Adapting Large Language Models for Customer Service: A Comparative Study of RAG, RAFT and DoRA
摘要
Large language models (LLMs) are being increasingly deployed in customer-service chatbot applications. While traditional fine-tuning approaches often suffer from hallucinations or require computationally expensive retraining, emerging retrieval-based and parameter-efficient methods are increasingly regarded as promising alternatives. However, comprehensive evaluation of these paradigms in a customer-service context remains limited. To address this gap, we conduct a comprehensive comparison of three fine-tuning paradigms - Retrieval-Augmented Generation (RAG), Retrieval-Augmented Fine-Tuning (RAFT), and Weight-Decomposed Low-Rank Adaptation (DoRA) - for customer-service chatbot applications.

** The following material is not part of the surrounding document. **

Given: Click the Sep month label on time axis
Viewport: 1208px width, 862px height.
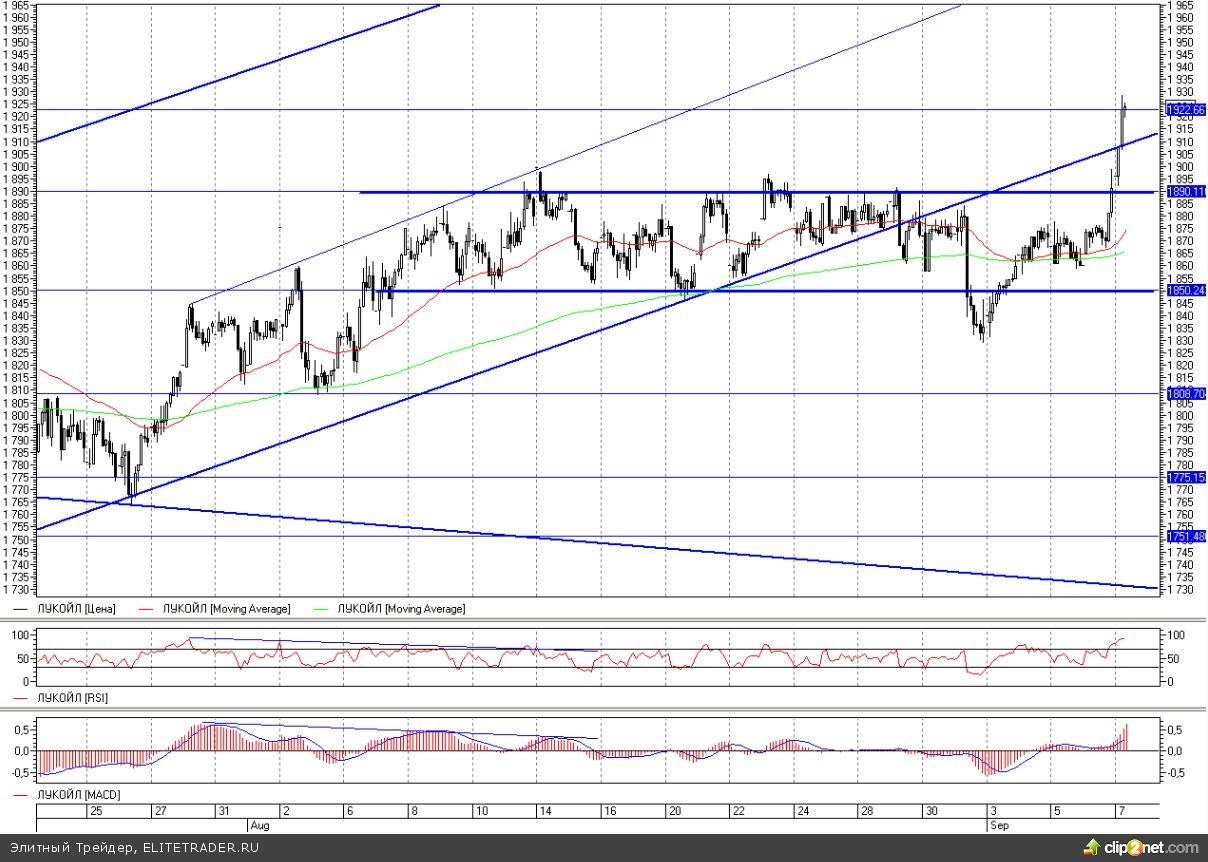Looking at the screenshot, I should pos(1001,826).
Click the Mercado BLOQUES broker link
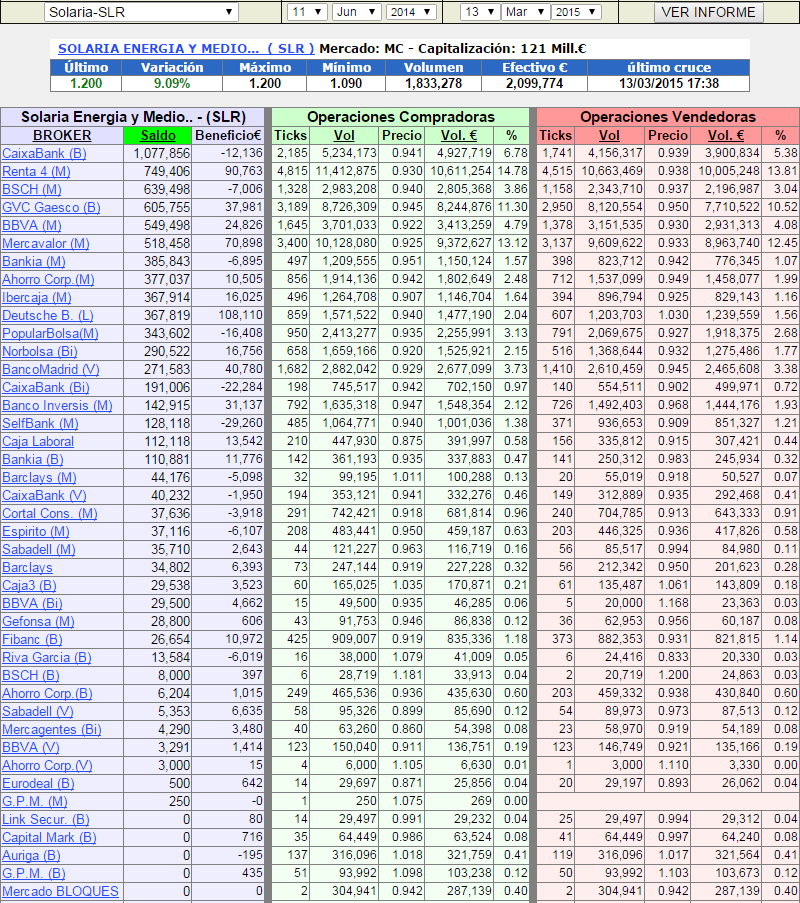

All methods share a common backbone and are evaluated on the Bitext customer-support dataset. RAG method achieves strong factual consistency at the cost of higher inference latency. RAFT delivers the best overall balance of intent-classification accuracy, coverage, and low hallucination with moderate latency overhead. DoRA extends LoRA (Low Rank Adaptation) by decomposing weight updates into magnitude and directional components for precise low-rank adaptation. On Bitext, DoRA’s end-to-end fine-tuning not only achieves medium accuracy and coverage but also suffers a higher hallucination rate due to limited training data. In larger-scale settings (e.g., SQuAD + 400K-row FAQ), DoRA demonstrates surprising low hallucination and high BLEU/ROUGE, proving that dataset size significantly influences its performance. The results highlight trade-offs between latency, accuracy, and factual reliability, while emphasizing the importance of data scale and retrieval grounding in deploying scalable, trustworthy LLM-based customer-service systems.